Si mette in moto la macchina della propaganda “federalista” ma l’Imu è una patrimoniale.
Che succede se i ministri Tremonti e Calderoli, seppure euforici e trionfanti, si devono armare di lavagnetta e slogan per spiegare che, no, il federalismo municipale del governo non aumenterà le tasse ai cittadini? Che accade se da Bossi in giù sono settimane che si dà per acquisito il federalismo con la fiscalità municipale, mentre all’appello mancano ancora cinque degli otto decreti legislativi che sulla base della legge delega dovranno essere approvati entro maggio? La verità è che il mirabolante slogan “vedo, voto, pago”, ribadito meno di un anno fa da Tremonti, ha iniziato a scricchiolare e il perché è presto detto. La fiscalità municipale ha un vizio di fondo, imposto all’inizio di questa legislatura; infatti, sconta una mancata autonomia impositiva dei comuni che il decreto non ripristina in alcun caso. Inoltre, avendo tagliato drasticamente i trasferimenti statali ai comuni con la manovra estiva (senza per questo aver diminuito la pressione fiscale sui cittadini che con le loro tasse contribuiscono alle spese sia nazionali che locali), il decreto plasmato da Tremonti costringe di fatto i sindaci ad aumentare le tasse, oltre alle tariffe sulle quali hanno mano libera. E il governo, proprio per far digerire ai sindaci il decreto, ha dato loro facoltà di aumentare l’addizionale Irpef.
Insomma, quando Tremonti sostiene che «andrà avanti un circuito che dipende dai cittadini», non dice che saranno i cittadini a subire.
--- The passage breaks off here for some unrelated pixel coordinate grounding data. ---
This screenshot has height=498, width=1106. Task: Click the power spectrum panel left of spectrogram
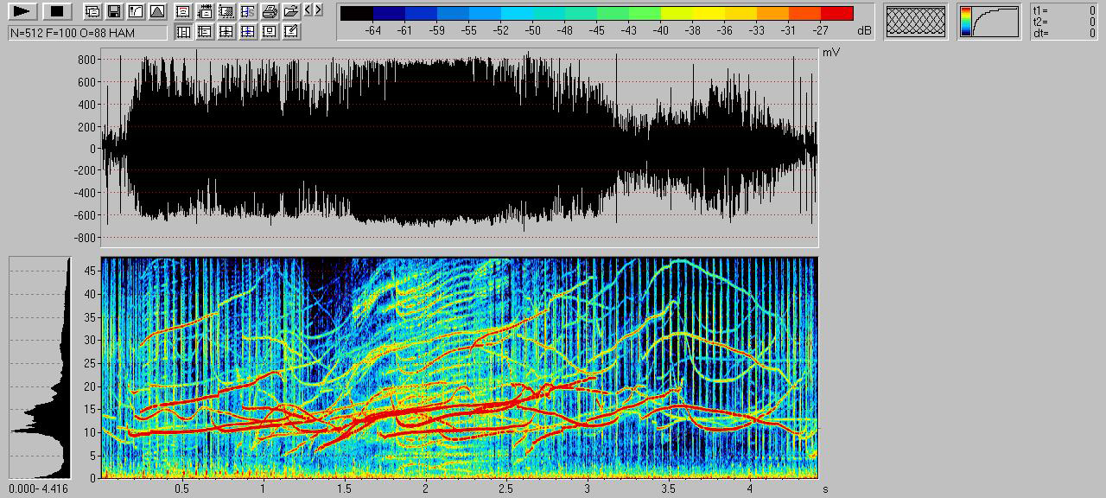[x=40, y=367]
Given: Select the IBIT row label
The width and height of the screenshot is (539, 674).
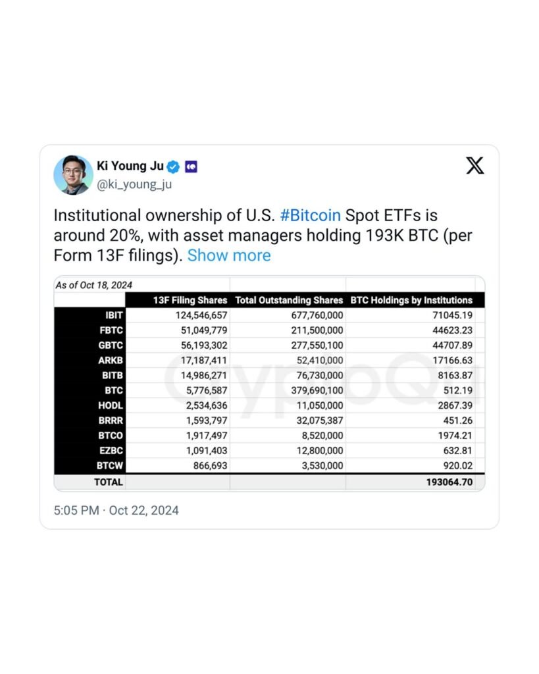Looking at the screenshot, I should 114,315.
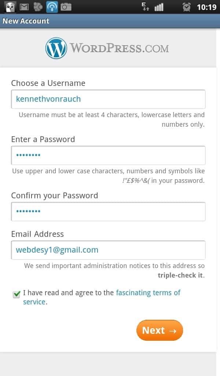Screen dimensions: 220x376
Task: Open the mail notification icon
Action: click(x=24, y=7)
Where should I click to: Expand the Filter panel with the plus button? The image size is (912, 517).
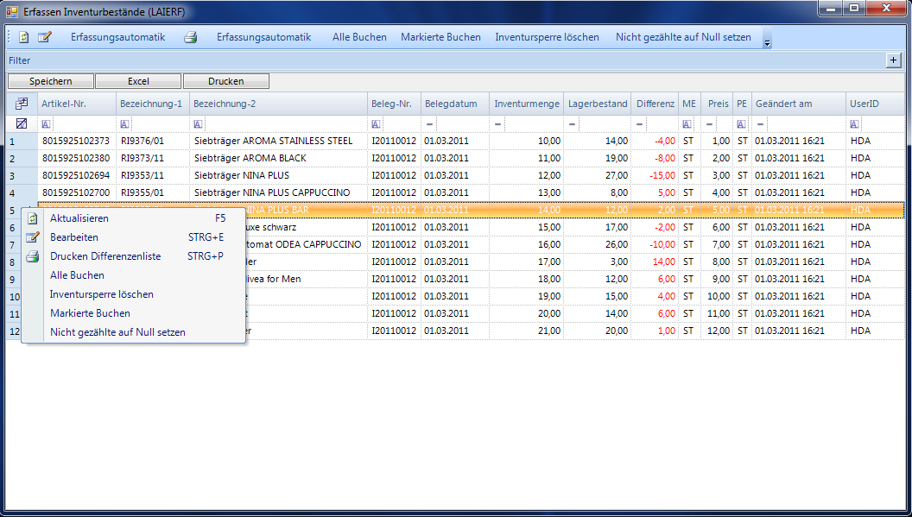coord(894,60)
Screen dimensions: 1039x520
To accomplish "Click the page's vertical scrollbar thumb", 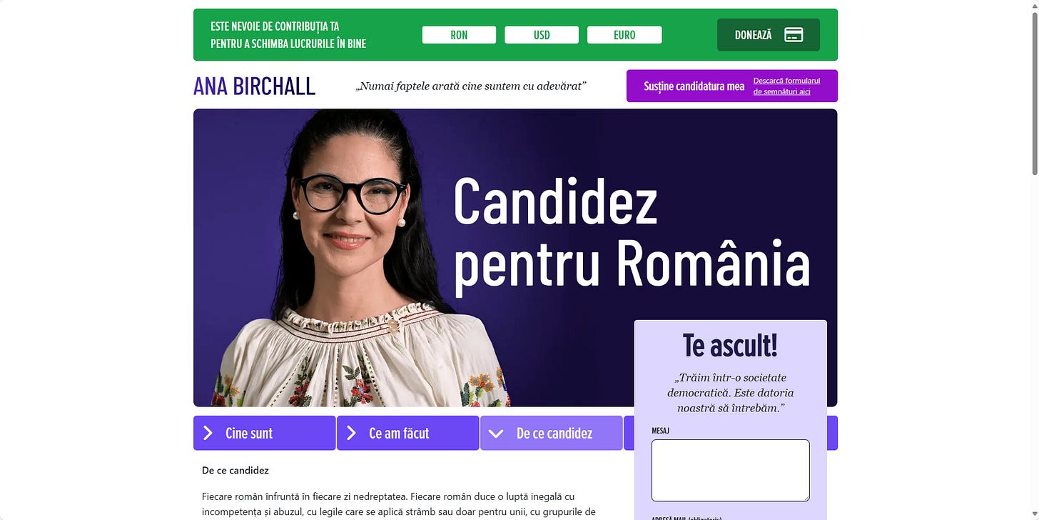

Di fronte a ciò la coppia Calderoli-Tremonti può anche indorare la pillola sostenendo che sarà il cittadino a dover verificare l’operato dell’amministrazione comunale ed eventualmente ritenerla responsabile. Il che vuol semplicemente dire che il cittadino-contribuente prima dovrà pagare, poi forse potrà vedere (e non è detto) come saranno impiegati i suoi soldi e, poi, forse… potrà votare. Un esempio per tutti è Roma dove le addizionali Irpef sono ormai al massimo storico in Italia, il degrado è sotto gli occhi di tutti, il bilancio è dissestato e si fatica a far quadrare i conti ma Alemanno è sempre in Campidoglio. In realtà, sul piano fiscale il decreto risulta particolamente conveniente solo per quanti, con redditi medio alti, guadagneranno dalla cedolare secca sugli affitti, che si applicherà con un’aliquota del 21 e del 19%. Saranno però quegli stessi proprietari chiamati dal 2014 a pagare l’Imu, ovvero l’imposta sulle seconde case che assorbirà sia l’Ici sia l’Irpef e avrà inizialmente un’aliquota di equilibrio del 7,6 per mille che tuttavia potrà salire fino al 10 per mille. Il Partito democratico e il Terzo polo si sono battuti contro questa formulazione dell’Imu che è considerata come una vera e propria patrimoniale visto che non si applica sul reddito bensì sui beni posseduti. E un’altra patrimoniale mascherata è la cosiddetta tassa di scopo per realizzare infrastrutture e servizi che sarà pagata solo dai cittadini che ne beneficeranno. Quegli stessi cittadini, che già nella fiscalità generale contribuiscono ad alimentare le risorse per le infrastrutture, si troveranno così a pagare due volte la stessa opera.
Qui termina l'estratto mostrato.